Dans la guerre de résistance contre les colonialistes français, deux décisions d'une importance vitale ont marqué la carrière des armes du général. Il s’agissait de changer l’objectif d’attaque: Dông Khê au lieu de Cao Bang, lors de la bataille des frontière en 1950 et de modifier la devise opérationnelle du "combattre et vaincre rapidement" en "combattre et avancer sûrement" à Diên Biên Phu. "Ce furent les moments les plus difficilles dans ma vie de commandant en chef" dit-il souvent.

Dans la longue guerre anti-américaine, en tant que membre du Bureau politique, secrétaire du Comité militaire central du PCV, ministre de la Défense, il a contribué à former une armée régulière et moderne qui a servi de soutien à la lutte pour la libération du Sud du pays, ouvert la fameuse route Truong Son reliant le Nord et le Sud et vaincu la guerre de destruction, par l'aviation et la marine des Etats-Unis.

Au printemps 1975, la campagne Hô Chi Minh se solde par une victoire éclatante. Le gouvernement fantoche de Saigon doit se rendre sans conditions. Comme une traînée de poudre, les nouvelles de la victoire arrivent au quartier général à Hanoi. Le vieux général des deux guerres de libération nationale se rappelle: "À ce moment-là, tout le monde sautait, criait, s’embrassait... un spectacle de joie indescriptible. Les membres de l’Etat-Major serraient les soldats dans leurs bras. Tous avaient la voix étranglée par l'émotion. Certains pleurent. Cela a été un instant unique dans la vie. La guerre la plus longue du siècle prenait fin".

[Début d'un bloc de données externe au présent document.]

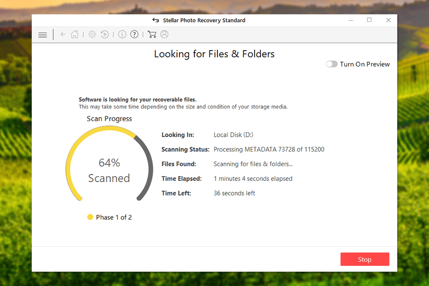This screenshot has height=286, width=429.
Task: Open the hamburger menu
Action: [x=42, y=34]
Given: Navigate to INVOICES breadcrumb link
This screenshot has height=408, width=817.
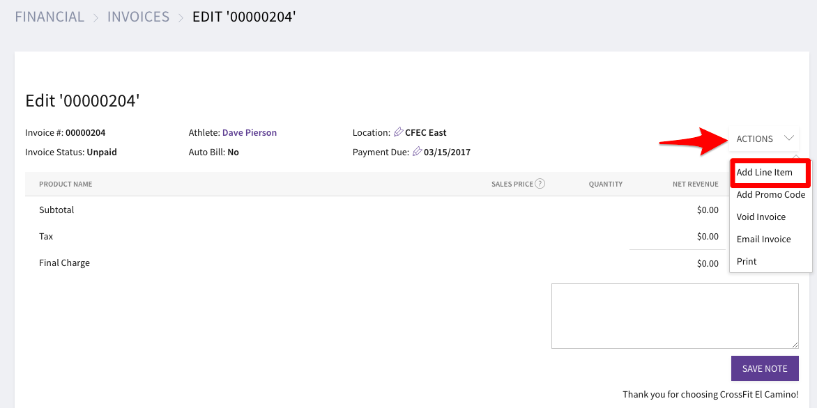Looking at the screenshot, I should coord(138,17).
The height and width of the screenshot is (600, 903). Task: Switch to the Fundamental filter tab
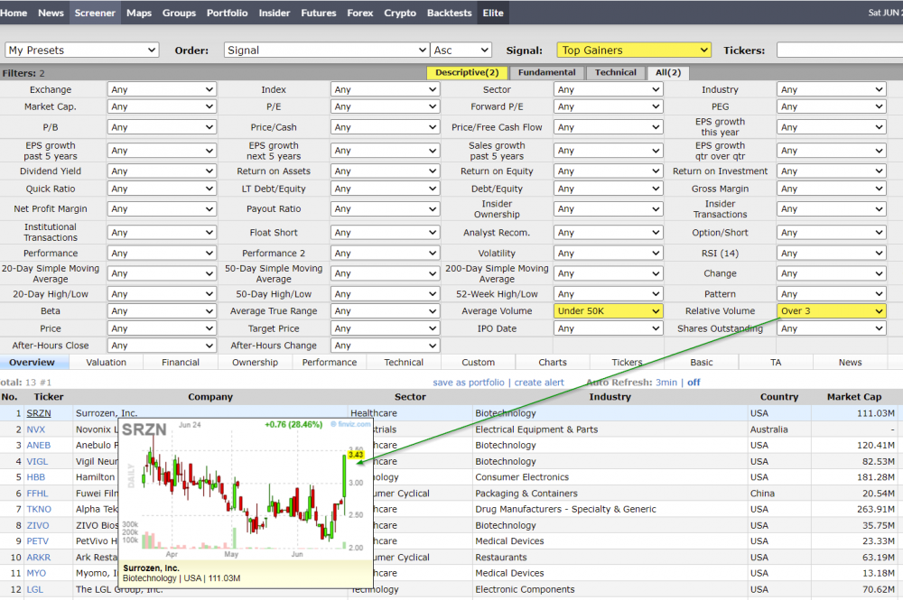click(x=546, y=72)
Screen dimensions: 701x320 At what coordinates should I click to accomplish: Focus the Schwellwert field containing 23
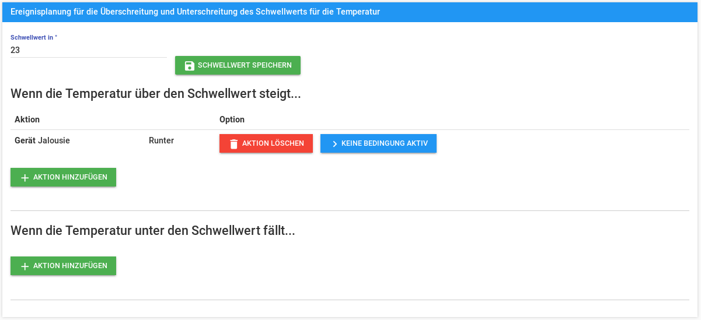89,50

Vo Nguyên Giap n'est pas seulement un grand général, c'est encore un scientifique, un pédagogue expérimenté. En 1978, vice-premier ministre, il s’occupait des domaines de la science et de l’éducation. Son livre "Certaines questions sur la science et l’éducation" est une oeuvre d'une grande valeur idéologique dans la période de Renouveau. Assimilant et appliquant la pensée de Hô Chi Minh, avec tout le PCV et le peuple, il a réalisé des exploits glorieux. En retraite, il consacre son temps et sa force à rédiger: "La pensée de Hô Chi Minh et la voie révolutionnaire du Vietnam", un ouvrage théorique d'une grande profondeur. Il est aussi l’auteur de livres connus, à savoir "La guerre du peuple, l’Armée du peuple", "Guerre de libération nationale et Guerre de défense nationale" et de bien d’autres, soit plus de 70 oeuvres. Nombre de ces livres ont été traduits en plusieurs langues étrangères, notamment ceux sur ses " Mémoires de guerre ". Il est un des grands hommes de culture du Vietnam, au 20e siècle.

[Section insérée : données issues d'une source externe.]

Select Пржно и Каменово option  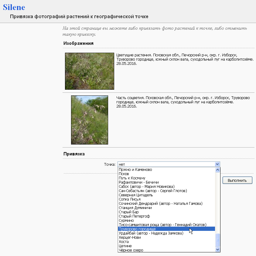(x=135, y=170)
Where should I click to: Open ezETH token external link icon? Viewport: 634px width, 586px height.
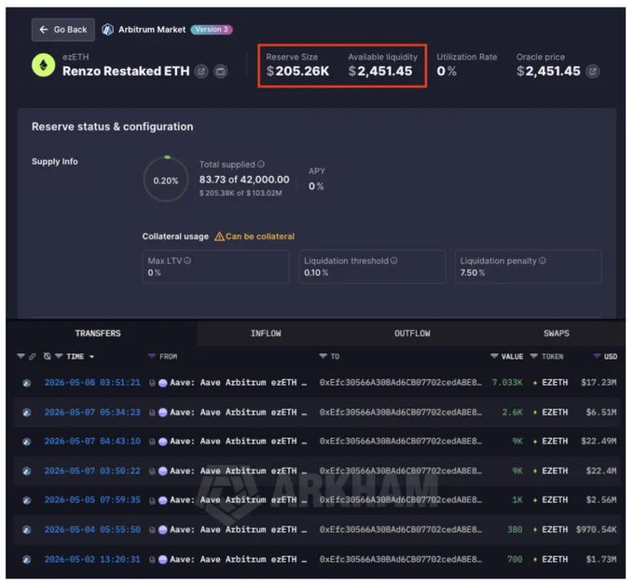[201, 72]
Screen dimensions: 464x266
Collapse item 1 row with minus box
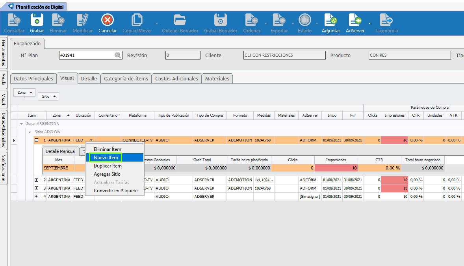point(36,140)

À propos de la force du Vietnam qui a vaincu tous les envahisseurs, il explique: "Grâce à la force de la culture traditionnelle, les Vietnamiens ont su associer la volonté de combattre pour la sauvegarde du pays à l’art de la stratégie. Ils ont créé une doctrine militaire originale". Il parle souvent de ses Mémoires portant sur la naissance et la croissance des forces armées populaires, et intitulées "Issues du peuple" . Lui-même est un général issu du peuple.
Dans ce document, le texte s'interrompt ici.